William and Mary Athletic Director Samantha Huge announced Mar. 13 that head coach Tony Shaver will not be retained for the 2019-2020 season. Despite praising Shaver’s “commitment and service over 16 years to William and Mary,” Huge made it clear that Shaver failed to fulfill the administration’s post-season expectations after being upset by fifth-ranked Delaware in the first round of the Colonial Athletic Association tournament.
“We have high expectations for our men’s basketball program, including participating in the NCAA tournament, and we will not shy away from setting the bar high,” Huge said.
“We have high expectations for our men’s basketball program, including participating in the NCAA tournament, and we will not shy away from setting the bar high,” Huge said. “Now is the time to begin a new chapter in William and Mary basketball.”
Shaver is the winningest coach in school history, boasting a 226-268 record over his 16-season tenure; he has overseen four of the six total 20-win seasons that the Tribe has earned since 1960. In addition, Shaver led the College to six consecutive seasons of double-digit conference wins, a feat no current CAA team has accomplished.
Though Shaver’s overall losses outweigh his wins, this is not a new phenomenon for the Tribe’s basketball coaches. The College hasn’t employed a coach with a .500 record since 1983.
Huge declined to tell the Williamsburg-Yorktown Daily whether or not Shaver was fired and Pete Clawson, Senior Assistant Athletics Director for Public Affairs, followed her lead, though he did confirm to the Daily that Shaver “did not resign.”
Huge acknowledged the pivotal role Shaver has played in shaping the program and its players. “He is a teacher not just a coach, and his impact on hundreds of young men will be felt by them for years to come,” Huge said.

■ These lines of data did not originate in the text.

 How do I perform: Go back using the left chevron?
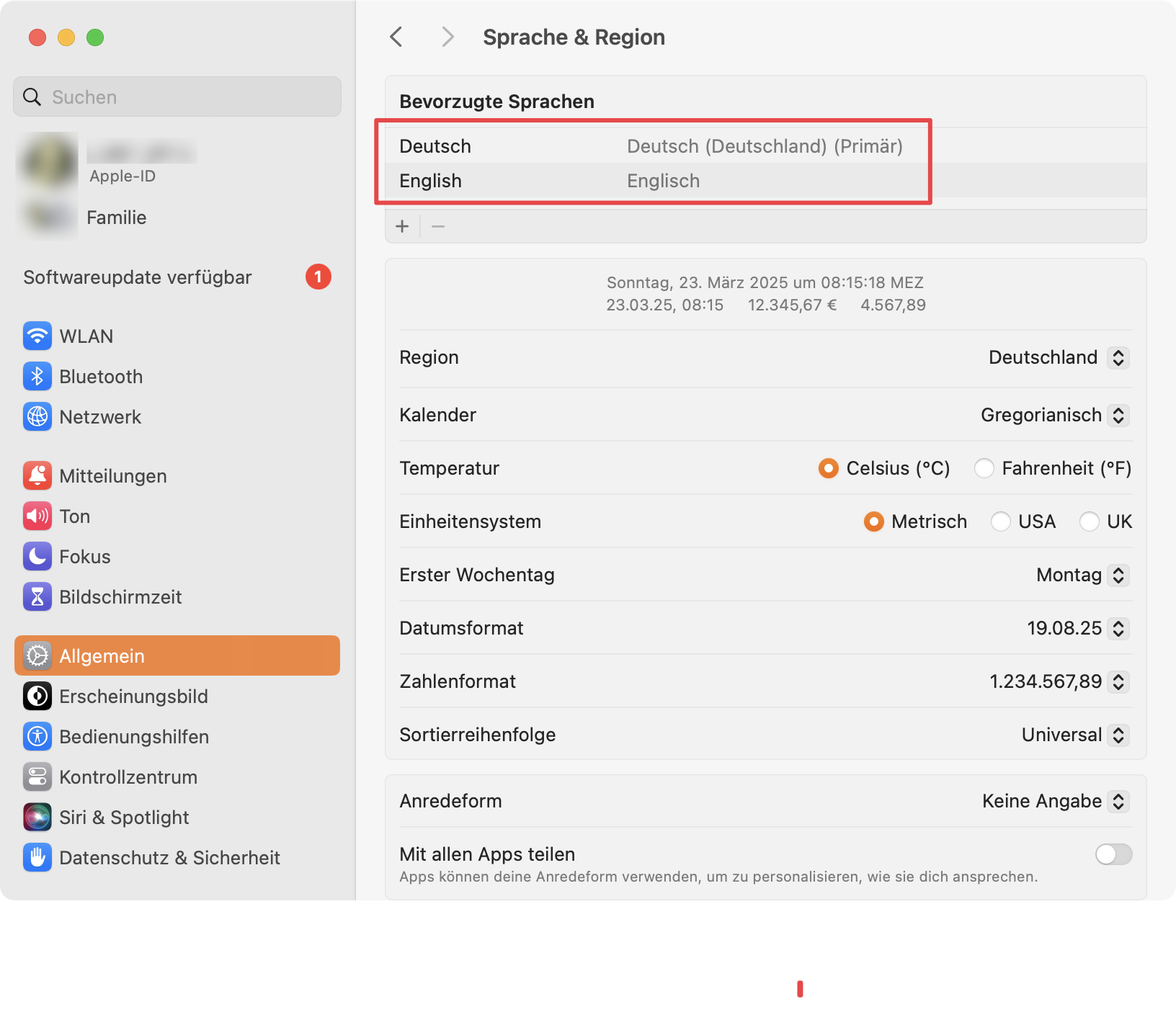coord(396,37)
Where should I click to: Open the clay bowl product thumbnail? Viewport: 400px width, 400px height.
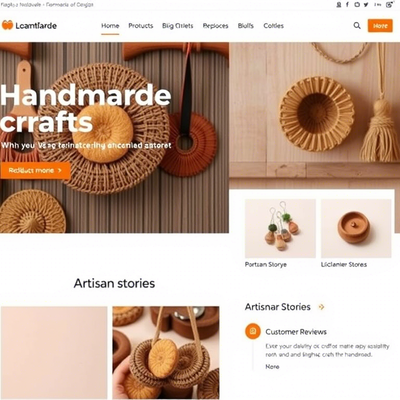356,228
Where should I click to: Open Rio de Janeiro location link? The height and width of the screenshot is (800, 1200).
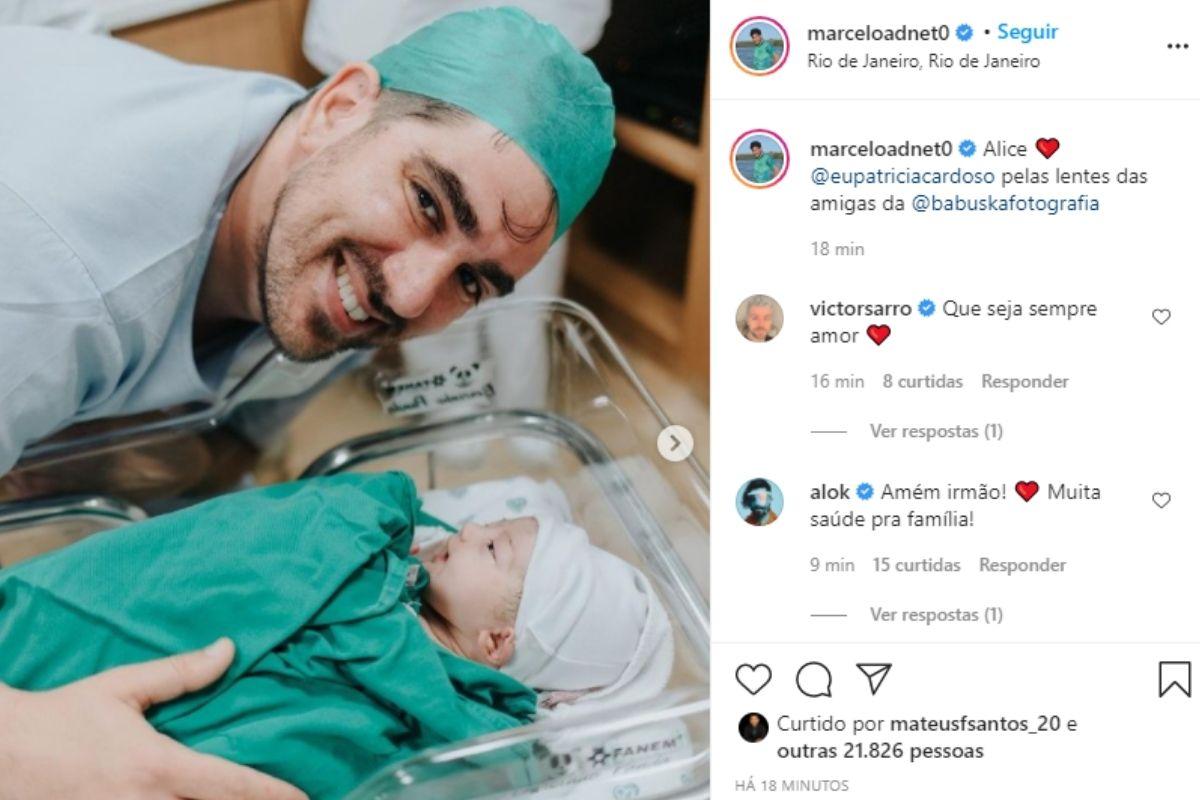[x=924, y=61]
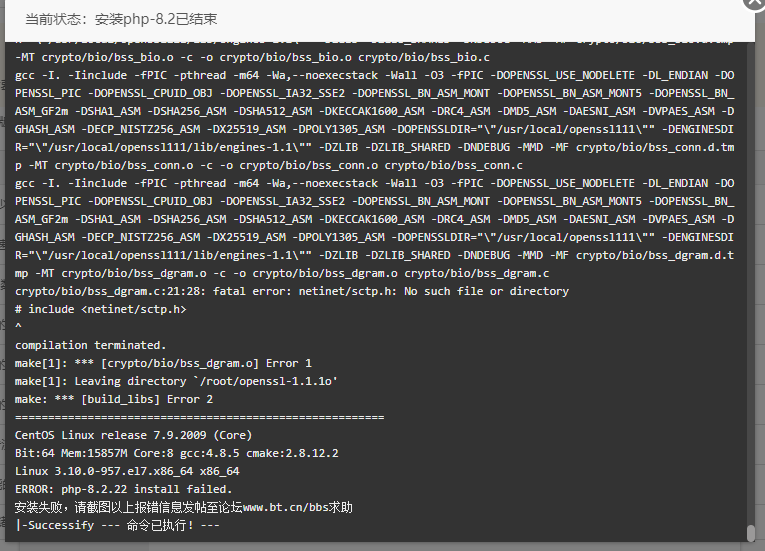Click the row of equals-sign separators
Viewport: 765px width, 551px height.
(x=200, y=418)
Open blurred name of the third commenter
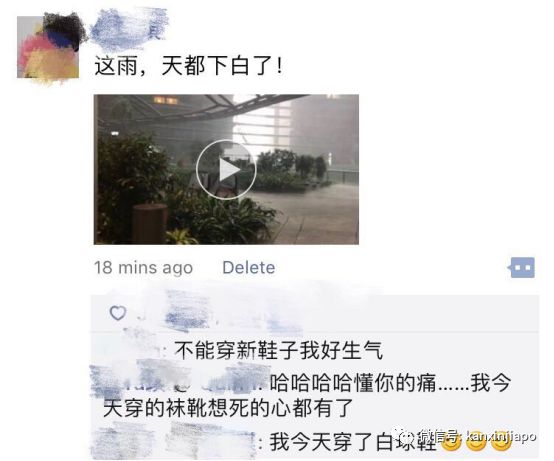The image size is (554, 461). [x=175, y=442]
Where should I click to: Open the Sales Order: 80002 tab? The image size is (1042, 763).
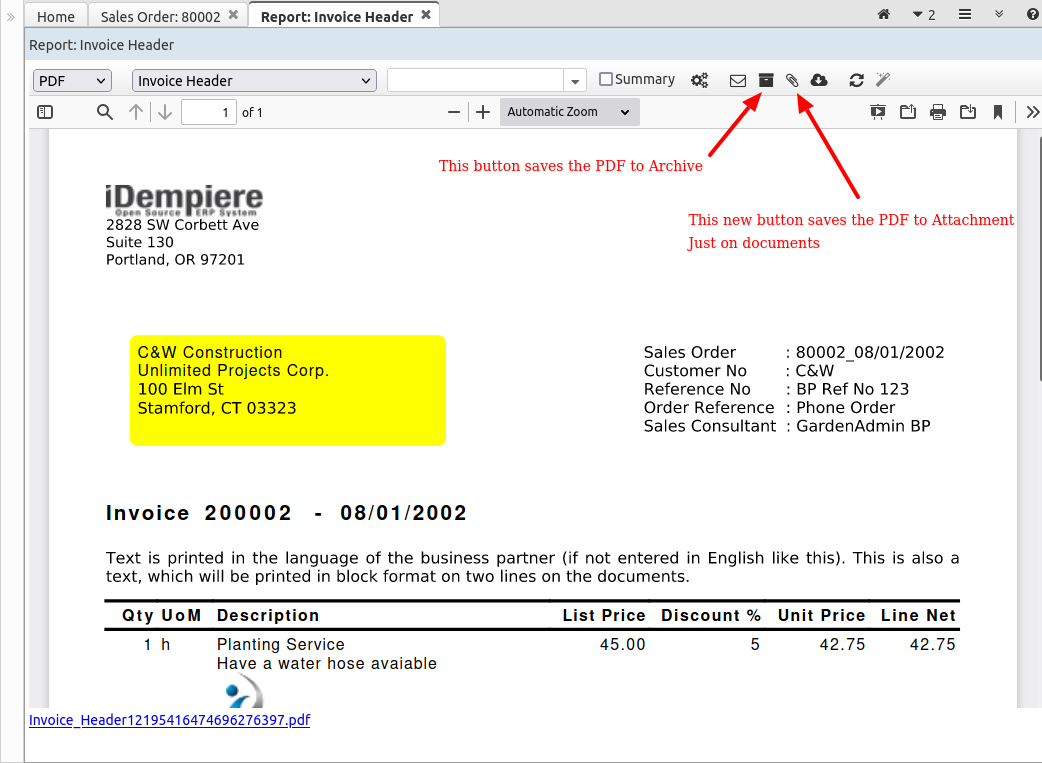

The Tribe reached the CAA championship game four times during Shaver’s stint as head coach, most recently in 2015, when the College fell to Delaware by a single point. Since then, the Tribe has lost in the semifinal round of the CAA tournament every single year, except its most recent defeat in the first round.
The College remains one of only four original Division I schools that has yet to make an appearance in the National Colonial Athletic Association tournament. Huge reported the beginning of a nationwide search for the program’s next head coach, although who will make up the search committee remains to be seen.